9.10 The Evolution of Regenerative Tourism
At its core, regenerative tourism calls for approaching destinations as living ecosystems with communities that deserve to determine the scope of tourism to their region. In doing so, regenerative systems work to avoid or correct the [KT]overtourism[KT] and [KT]extractive[KT] tourism that damage the landscapes, marine ecosystems, cultural integrity, and the community spirit of destinations. The EU’s adoption of closed-loop systems into its development plan shows just one of many ways that regenerative systems have begun to transform tourism. Regenerative proponents argue that the push toward sustainability has failed, in large part, because it seeks to enable tourism within a destination to continue in the future and to ideally do no harm. Tourism, they argue, can do far more. It can restore, preserve, and enhance the wellbeing of ecological systems and the communities embedded within them.
Regenerative tourism offers a framework, or belief system, that draws heavily from Indigenous worldviews that conceptualize nature as an elder and as a relative. Indigenous cultures perceive nature and her myriad elements as human caretakers and as models for how humans can achieve balance and wellbeing. A regenerative worldview sees non-humans as equal in stature to humans. As Potawatomi botanist Robin Wall Kimmerer explains:
In the Western tradition there’s a recognized hierarchy of beings, with, of course, the human being on top — the pinnacle of evolution, the darling of Creation — and the plants at the bottom. But in Native ways of knowing, human people are often referred to as ‘the younger brothers of Creation.’ We say that humans have the least experience with how to live and thus the most to learn — we must look to our teachers among the other species for guidance. Their wisdom is apparent in the way that they live. They teach us by example. (2015, p. 9)
Whereas Native Americans were removed from state parks to make way for tourists, today Indigenous wisdom is being embedded within tourism in order to rescue it as a system, to correct the overtourism that contributes to global warming and degrades the beauty and health of the places travelers journey. The term ‘last chance tourism,’ for example, has been coined to designate travel to those places being threatened by or facing imminent extinction. Created to uphold and promote the 17 sustainable development goals of the World Charter for Sustainable Tourism [see Figure 2], the Responsible Tourism Institute explains
ironically, visiting destinations threatened by climate change can accelerate the very changes that endanger them.
One striking example is the polar bear. Rising interest in polar and glacial regions has spurred tourism to these fragile ecosystems. Churchill, Canada, one of the last places to observe polar bears in their natural habitat, has seen a surge in visitors hoping to see the animals before their populations decline. Yet, the journey often involves significant air travel, which contributes to greenhouse gas emissions and worsens climate change. (2025, paras. 8–9)
In response to the degradation of the environment, including the frozen habitats of polar bears, key fields have begun to experiment with and adopt regenerative systems capable of self-renewal. Regenerative thinking and practices have been successfully implemented in agriculture, architecture, and design. In agriculture, for example, regenerative systems “focus on restoring the productivity and function of the ecosystem in contrast with conventional agriculture, which exploits soils, depletes nutrients and reduces soil quality” (Inversini et al., 2024, p. 8).

> Data lines:
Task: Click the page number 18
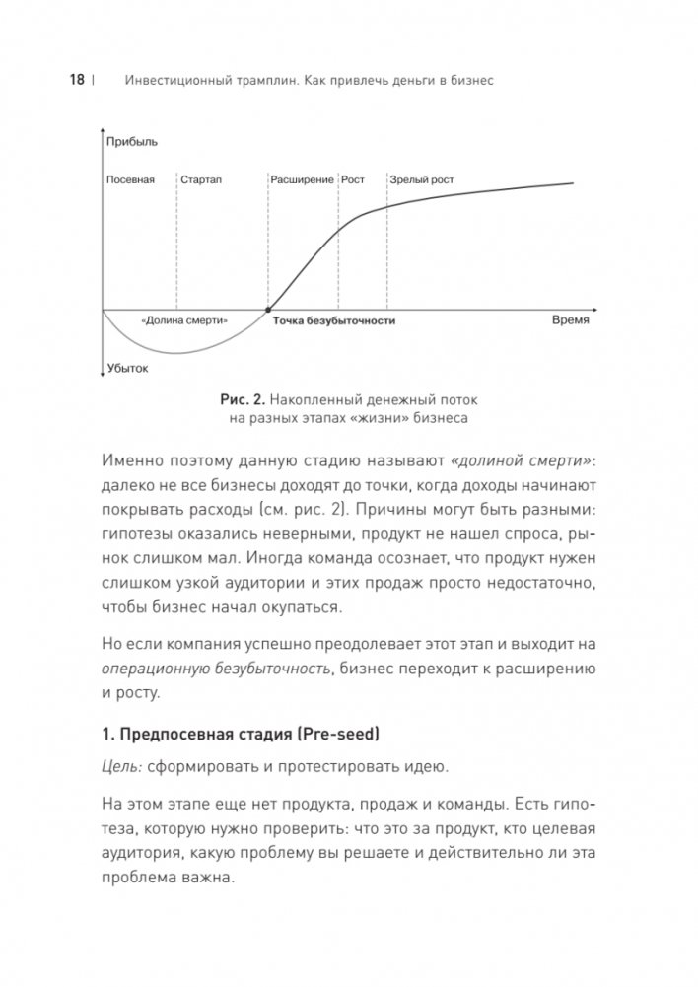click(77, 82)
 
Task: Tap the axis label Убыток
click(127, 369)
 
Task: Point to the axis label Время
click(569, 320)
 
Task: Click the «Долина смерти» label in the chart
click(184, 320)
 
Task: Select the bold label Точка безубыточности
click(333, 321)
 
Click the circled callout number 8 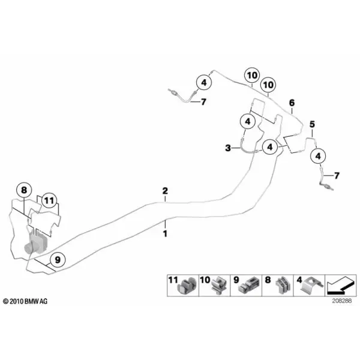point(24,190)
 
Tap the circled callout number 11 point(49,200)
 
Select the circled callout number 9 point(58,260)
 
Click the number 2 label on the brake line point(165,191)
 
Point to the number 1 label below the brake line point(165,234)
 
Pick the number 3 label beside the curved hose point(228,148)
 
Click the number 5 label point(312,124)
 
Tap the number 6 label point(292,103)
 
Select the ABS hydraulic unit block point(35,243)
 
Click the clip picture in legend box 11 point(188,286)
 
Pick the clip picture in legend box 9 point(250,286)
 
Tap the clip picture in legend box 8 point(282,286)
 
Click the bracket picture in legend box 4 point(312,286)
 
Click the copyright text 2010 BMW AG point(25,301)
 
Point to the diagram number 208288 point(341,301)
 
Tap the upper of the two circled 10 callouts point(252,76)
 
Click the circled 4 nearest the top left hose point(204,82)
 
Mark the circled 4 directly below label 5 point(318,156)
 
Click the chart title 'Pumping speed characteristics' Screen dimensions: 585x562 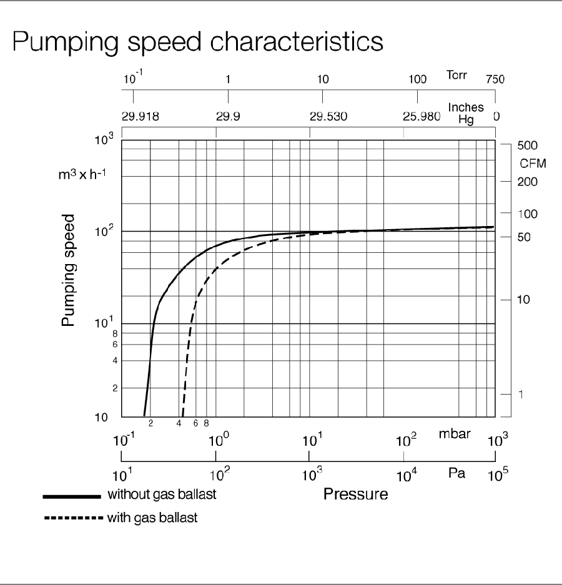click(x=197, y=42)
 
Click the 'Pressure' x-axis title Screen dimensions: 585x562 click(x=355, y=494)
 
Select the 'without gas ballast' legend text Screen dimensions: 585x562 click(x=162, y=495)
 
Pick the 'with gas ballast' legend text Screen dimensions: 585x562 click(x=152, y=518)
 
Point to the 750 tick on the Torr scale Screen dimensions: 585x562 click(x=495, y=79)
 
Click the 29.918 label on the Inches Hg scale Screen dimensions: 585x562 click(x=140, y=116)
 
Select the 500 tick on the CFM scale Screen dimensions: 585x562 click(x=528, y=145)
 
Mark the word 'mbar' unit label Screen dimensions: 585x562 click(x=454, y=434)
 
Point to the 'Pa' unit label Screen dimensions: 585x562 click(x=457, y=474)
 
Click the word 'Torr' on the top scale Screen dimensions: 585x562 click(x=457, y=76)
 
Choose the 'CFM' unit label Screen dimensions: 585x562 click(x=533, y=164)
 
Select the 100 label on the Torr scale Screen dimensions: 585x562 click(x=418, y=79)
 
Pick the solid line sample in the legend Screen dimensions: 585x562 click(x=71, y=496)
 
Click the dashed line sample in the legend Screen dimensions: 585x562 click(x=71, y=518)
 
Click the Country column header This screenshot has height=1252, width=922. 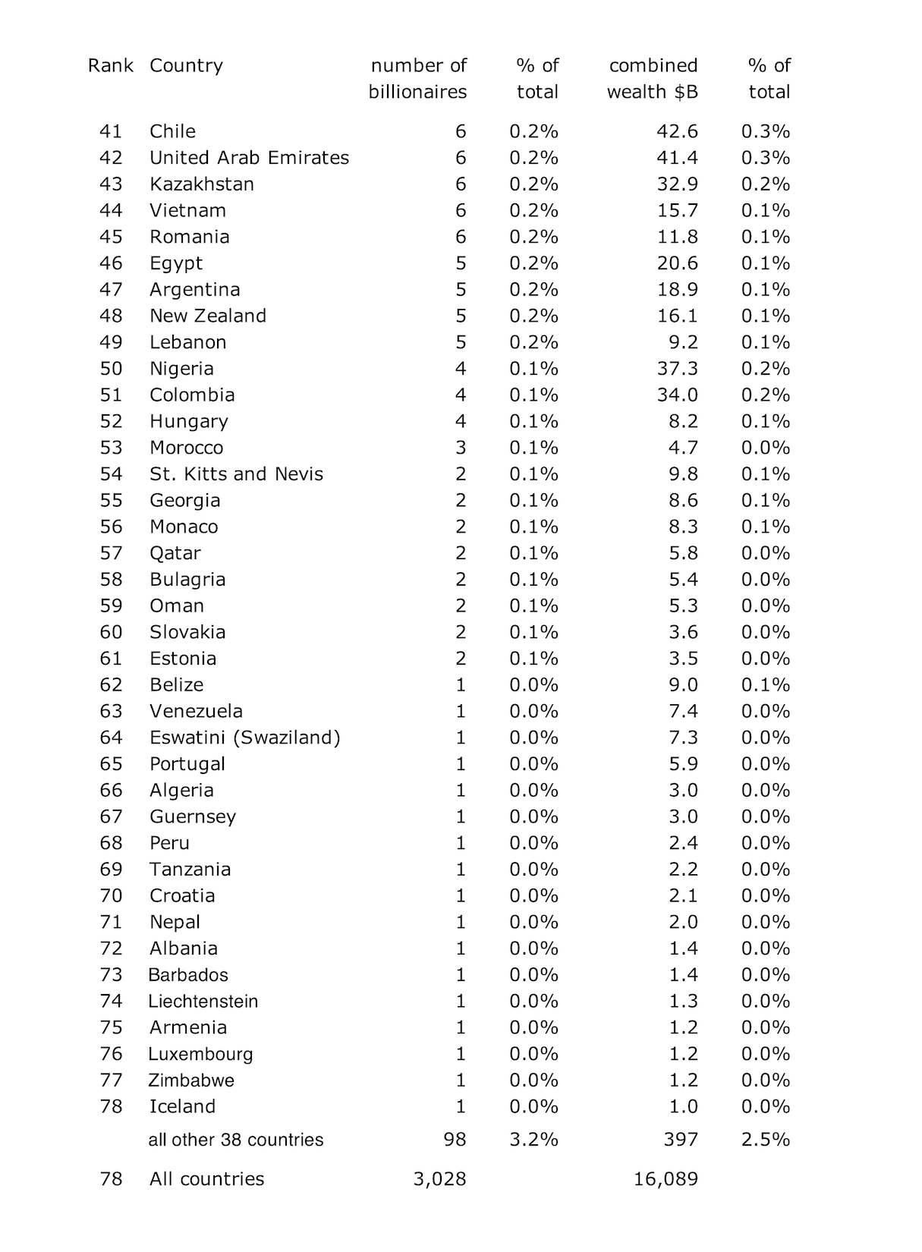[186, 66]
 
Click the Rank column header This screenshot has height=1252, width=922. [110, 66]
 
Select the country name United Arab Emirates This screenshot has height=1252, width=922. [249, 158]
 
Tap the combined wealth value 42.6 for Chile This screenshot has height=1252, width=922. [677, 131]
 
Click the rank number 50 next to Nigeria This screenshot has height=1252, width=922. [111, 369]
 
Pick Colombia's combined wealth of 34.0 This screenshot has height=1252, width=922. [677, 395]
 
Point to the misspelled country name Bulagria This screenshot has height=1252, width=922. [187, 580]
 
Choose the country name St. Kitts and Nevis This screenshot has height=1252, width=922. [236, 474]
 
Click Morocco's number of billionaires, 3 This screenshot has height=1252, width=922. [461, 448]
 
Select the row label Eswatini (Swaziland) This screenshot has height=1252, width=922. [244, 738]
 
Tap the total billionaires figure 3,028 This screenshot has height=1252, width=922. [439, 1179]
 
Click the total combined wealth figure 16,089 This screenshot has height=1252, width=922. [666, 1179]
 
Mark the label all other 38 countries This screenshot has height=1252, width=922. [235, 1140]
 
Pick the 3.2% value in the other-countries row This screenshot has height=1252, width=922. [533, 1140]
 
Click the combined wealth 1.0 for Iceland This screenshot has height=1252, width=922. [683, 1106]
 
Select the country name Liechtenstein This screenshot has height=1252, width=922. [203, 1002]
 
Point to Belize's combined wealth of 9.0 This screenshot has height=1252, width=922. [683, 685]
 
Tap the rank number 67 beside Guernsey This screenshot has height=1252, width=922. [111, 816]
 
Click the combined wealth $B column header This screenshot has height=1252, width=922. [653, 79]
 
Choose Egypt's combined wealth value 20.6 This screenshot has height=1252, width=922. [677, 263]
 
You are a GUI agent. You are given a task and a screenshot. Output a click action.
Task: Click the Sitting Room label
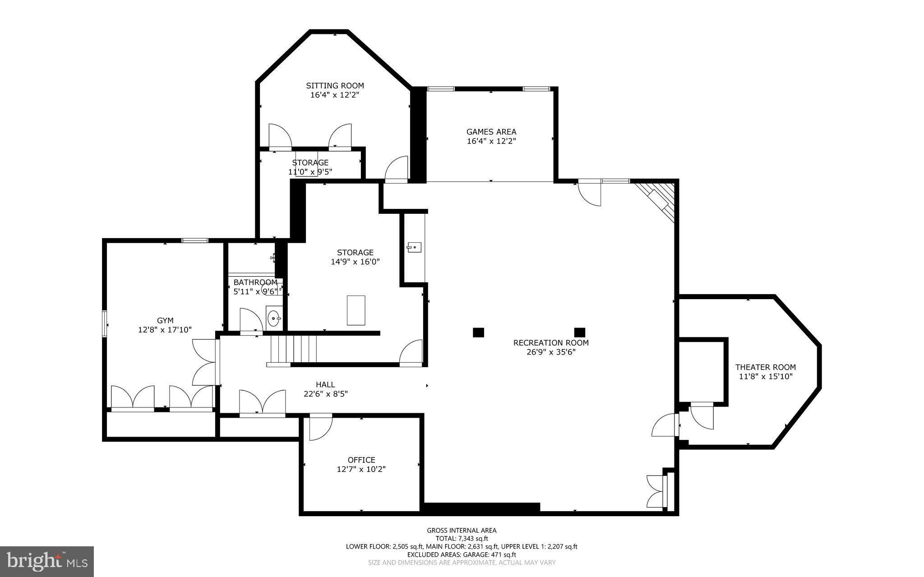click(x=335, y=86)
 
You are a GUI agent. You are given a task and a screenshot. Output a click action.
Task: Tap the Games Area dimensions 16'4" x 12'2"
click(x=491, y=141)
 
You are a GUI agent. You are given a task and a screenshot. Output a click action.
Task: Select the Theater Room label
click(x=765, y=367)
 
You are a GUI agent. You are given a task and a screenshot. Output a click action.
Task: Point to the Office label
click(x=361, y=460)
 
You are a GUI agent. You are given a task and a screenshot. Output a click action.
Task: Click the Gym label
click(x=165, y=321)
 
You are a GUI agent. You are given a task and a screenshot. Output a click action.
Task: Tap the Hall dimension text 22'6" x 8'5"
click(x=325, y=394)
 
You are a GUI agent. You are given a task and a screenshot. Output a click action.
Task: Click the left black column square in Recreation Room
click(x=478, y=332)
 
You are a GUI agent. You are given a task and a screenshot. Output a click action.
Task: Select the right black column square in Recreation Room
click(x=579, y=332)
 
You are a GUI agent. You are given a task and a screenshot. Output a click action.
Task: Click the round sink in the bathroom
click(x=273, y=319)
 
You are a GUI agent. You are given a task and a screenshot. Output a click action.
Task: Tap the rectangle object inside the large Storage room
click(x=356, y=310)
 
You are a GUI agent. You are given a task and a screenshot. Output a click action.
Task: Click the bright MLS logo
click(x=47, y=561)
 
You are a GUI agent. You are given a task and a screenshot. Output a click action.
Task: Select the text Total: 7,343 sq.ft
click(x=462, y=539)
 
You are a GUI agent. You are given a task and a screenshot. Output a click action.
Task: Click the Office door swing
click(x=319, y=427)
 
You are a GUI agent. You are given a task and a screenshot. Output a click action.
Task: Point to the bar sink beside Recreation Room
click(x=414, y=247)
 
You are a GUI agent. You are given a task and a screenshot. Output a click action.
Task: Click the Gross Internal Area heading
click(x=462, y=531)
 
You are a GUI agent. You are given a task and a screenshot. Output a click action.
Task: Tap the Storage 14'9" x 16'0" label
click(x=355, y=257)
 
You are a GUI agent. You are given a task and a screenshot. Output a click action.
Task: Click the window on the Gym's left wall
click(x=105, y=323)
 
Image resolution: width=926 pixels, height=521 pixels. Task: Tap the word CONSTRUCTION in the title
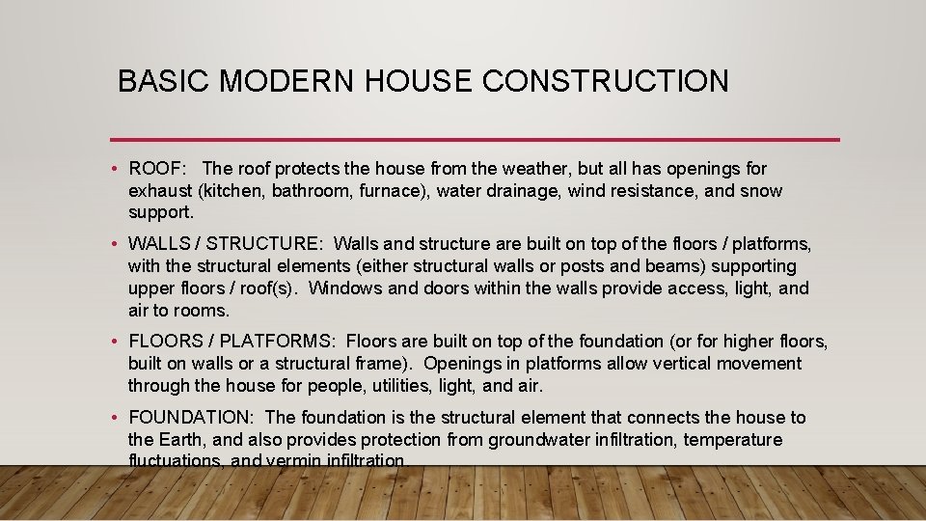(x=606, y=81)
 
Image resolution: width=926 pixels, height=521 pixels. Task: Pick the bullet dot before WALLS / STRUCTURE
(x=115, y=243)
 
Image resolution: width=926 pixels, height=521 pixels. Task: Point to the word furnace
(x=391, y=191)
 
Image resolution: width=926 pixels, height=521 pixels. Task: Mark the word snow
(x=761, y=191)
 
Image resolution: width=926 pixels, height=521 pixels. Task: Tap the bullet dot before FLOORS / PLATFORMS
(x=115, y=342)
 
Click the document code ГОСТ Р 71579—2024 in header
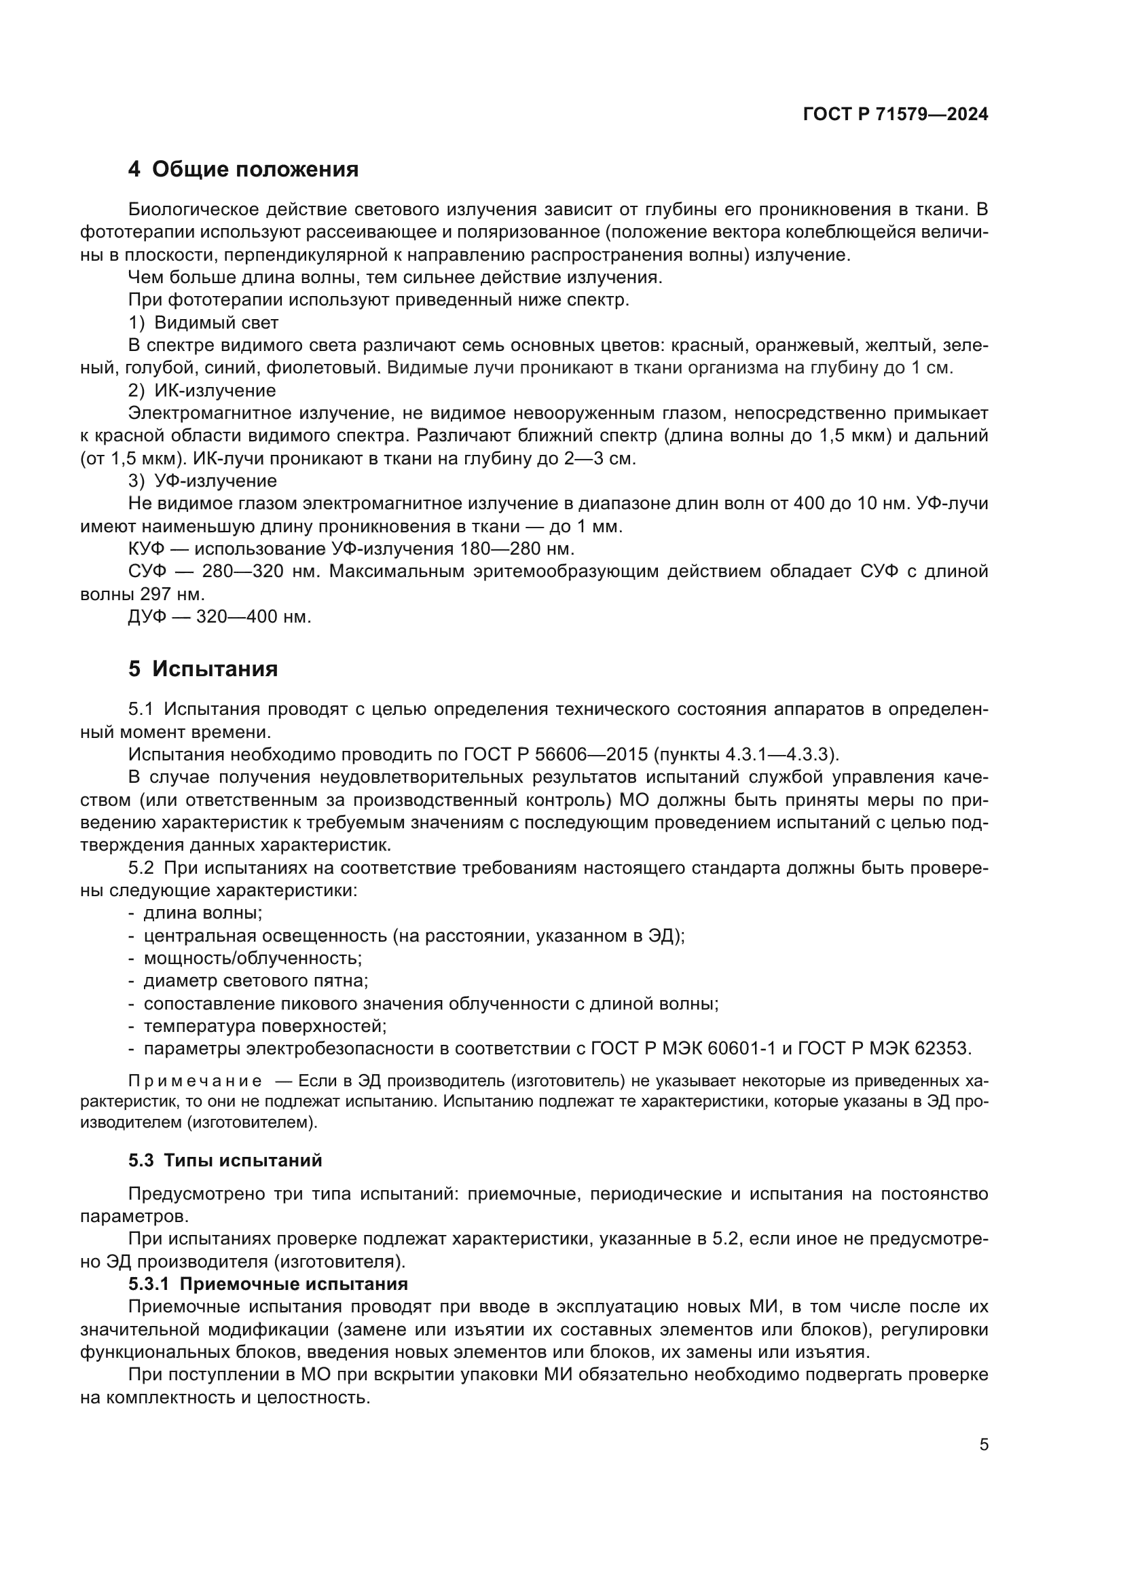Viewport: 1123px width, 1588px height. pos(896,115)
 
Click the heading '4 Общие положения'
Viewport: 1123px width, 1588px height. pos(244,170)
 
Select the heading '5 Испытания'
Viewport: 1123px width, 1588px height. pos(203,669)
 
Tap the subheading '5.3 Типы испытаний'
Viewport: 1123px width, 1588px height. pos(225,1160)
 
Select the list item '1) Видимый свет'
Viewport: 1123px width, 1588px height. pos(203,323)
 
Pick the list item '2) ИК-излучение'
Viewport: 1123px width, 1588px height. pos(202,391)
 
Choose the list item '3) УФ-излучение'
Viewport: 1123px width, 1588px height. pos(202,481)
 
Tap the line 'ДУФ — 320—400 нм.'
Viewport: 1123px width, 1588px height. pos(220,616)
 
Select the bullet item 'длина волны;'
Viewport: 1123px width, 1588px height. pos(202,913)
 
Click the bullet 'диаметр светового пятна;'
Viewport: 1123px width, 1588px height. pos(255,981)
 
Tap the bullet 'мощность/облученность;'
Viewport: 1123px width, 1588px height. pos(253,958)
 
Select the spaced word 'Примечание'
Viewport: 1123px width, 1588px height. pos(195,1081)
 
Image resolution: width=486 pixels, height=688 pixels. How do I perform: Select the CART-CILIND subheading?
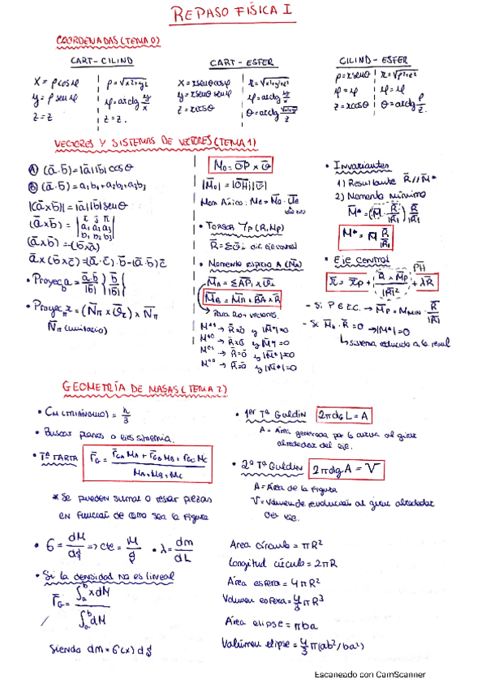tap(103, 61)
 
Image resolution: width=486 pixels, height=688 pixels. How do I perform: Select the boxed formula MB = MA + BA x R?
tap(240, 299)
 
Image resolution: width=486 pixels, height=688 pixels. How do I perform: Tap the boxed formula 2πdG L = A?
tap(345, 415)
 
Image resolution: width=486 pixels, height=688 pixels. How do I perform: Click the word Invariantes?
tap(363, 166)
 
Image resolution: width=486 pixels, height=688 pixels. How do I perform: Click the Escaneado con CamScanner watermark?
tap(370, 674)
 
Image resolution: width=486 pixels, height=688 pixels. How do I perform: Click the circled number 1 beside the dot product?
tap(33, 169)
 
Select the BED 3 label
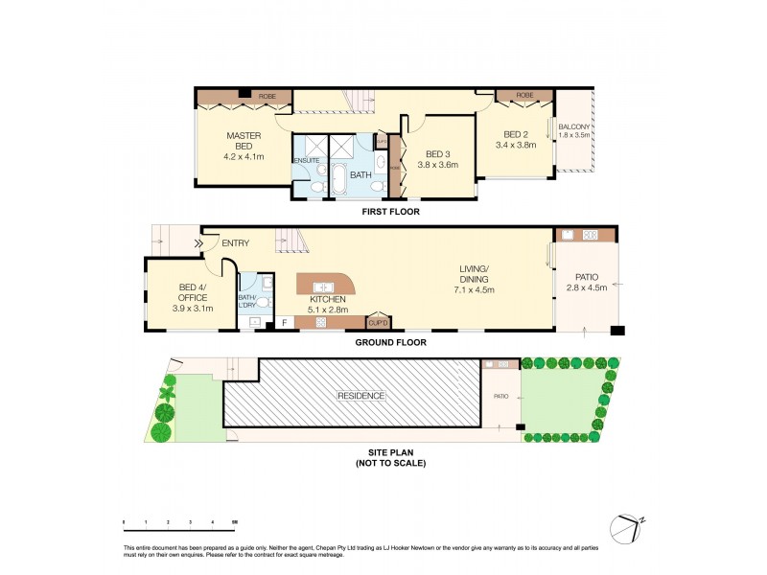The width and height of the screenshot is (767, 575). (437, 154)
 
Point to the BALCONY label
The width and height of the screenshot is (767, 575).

> Exercises to complete:
**A.** In the passage on regenerative tourism, which three fields are said to have successfully implemented regenerative thinking and practices?
**B.** Quote the passage on regenerative tourism between "Whereas Native Americans" and "that endanger them.", inclusive.
**C.** Extend the passage on regenerative tourism, picking up after its last sentence.

> Answers for the exercise:
**A.** Agriculture, architecture, and design.

**B.**
Whereas Native Americans were removed from state parks to make way for tourists, today Indigenous wisdom is being embedded within tourism in order to rescue it as a system, to correct the overtourism that contributes to global warming and degrades the beauty and health of the places travelers journey. The term ‘last chance tourism,’ for example, has been coined to designate travel to those places being threatened by or facing imminent extinction. Created to uphold and promote the 17 sustainable development goals of the World Charter for Sustainable Tourism [see Figure 2], the Responsible Tourism Institute explains
ironically, visiting destinations threatened by climate change can accelerate the very changes that endanger them.

**C.**
Regenerative agriculture took root in the 1970s in the form of permaculture—a design system that approaches land as an ecosystem whose health depends on biodiversity. According to the Permaculture Institute, “permaculture is a design approach that uses an understanding of natural and social systems to generate holistic design solutions that create mutually beneficial synergies. This way of approaching change is rooted in Indigenous knowledge, empirical science, and the design processes” (Permaculture Institute, 2025, para.1). Whereas permaculture refers to a design process that aims to create sustainable systems based on ecological principles that help an ecosystem achieve and maintain self-sufficiency, regenerative agriculture applies permaculture design principles to agricultural practices. The Regenerative Farmers of America explain that this practice
is a farming method that focuses on improving the health of the soil. It involves practices such as crop rotation, cover cropping, and reduced tillage to rebuild and regenerate the soil.
Regenerative agriculture aims to create a system that is not only sustainable but also regenerative. It is based on the idea that agriculture can be used to improve the health of the soil, sequester carbon, and improve the overall health of the ecosystem. (n.d., paras. 4-5)
In sum, regenerative tourism, like regenerative farming, operates with the express goal of improving the health of destination ecosystems.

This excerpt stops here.